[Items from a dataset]
■ ■ ■ ■ ■ ■ ■

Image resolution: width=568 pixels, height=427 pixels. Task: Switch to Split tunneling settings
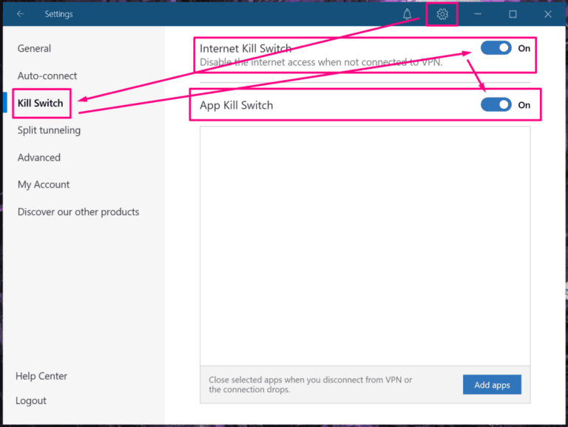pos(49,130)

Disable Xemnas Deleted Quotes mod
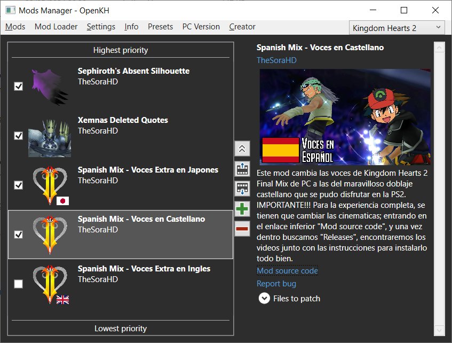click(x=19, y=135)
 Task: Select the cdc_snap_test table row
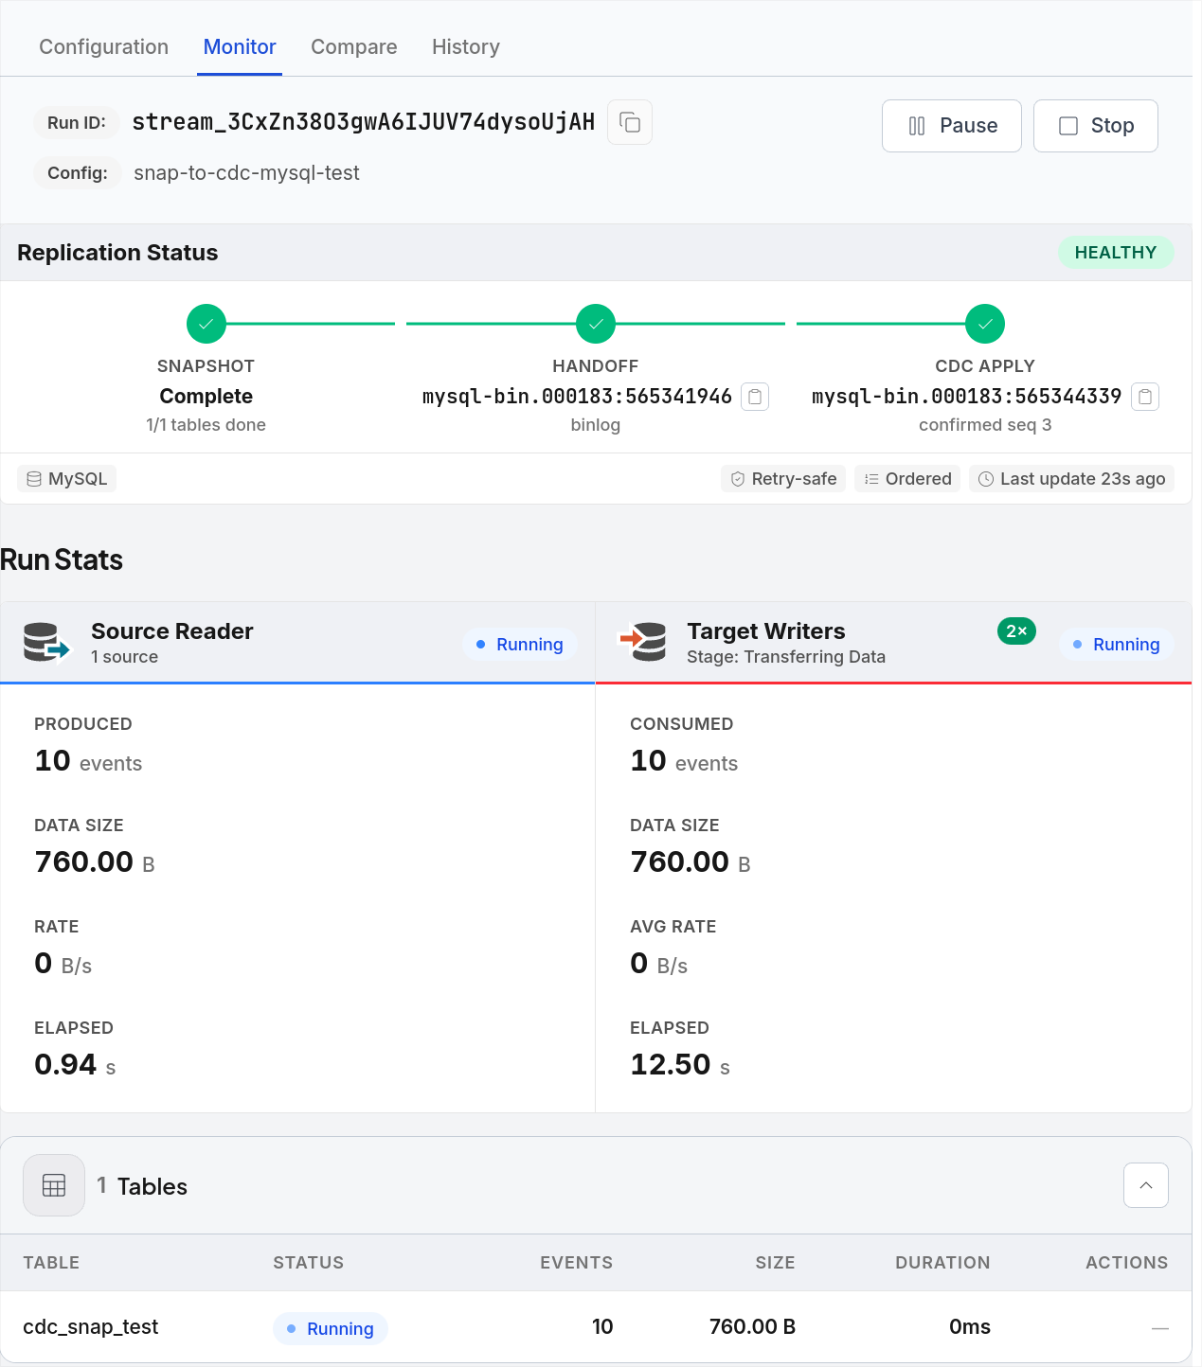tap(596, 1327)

■ ■ ■ ■ ■ ■ ■

■ **TO DO**:
Will you restate every entry word for word and omit the images?

■ **TASK RESPONSE**:
Image resolution: width=568 pixels, height=427 pixels. Task: Switch to Split tunneling settings
pos(49,130)

Disable Xemnas Deleted Quotes mod
click(x=19, y=135)
 Task: Select the cdc_snap_test table row
tap(596, 1327)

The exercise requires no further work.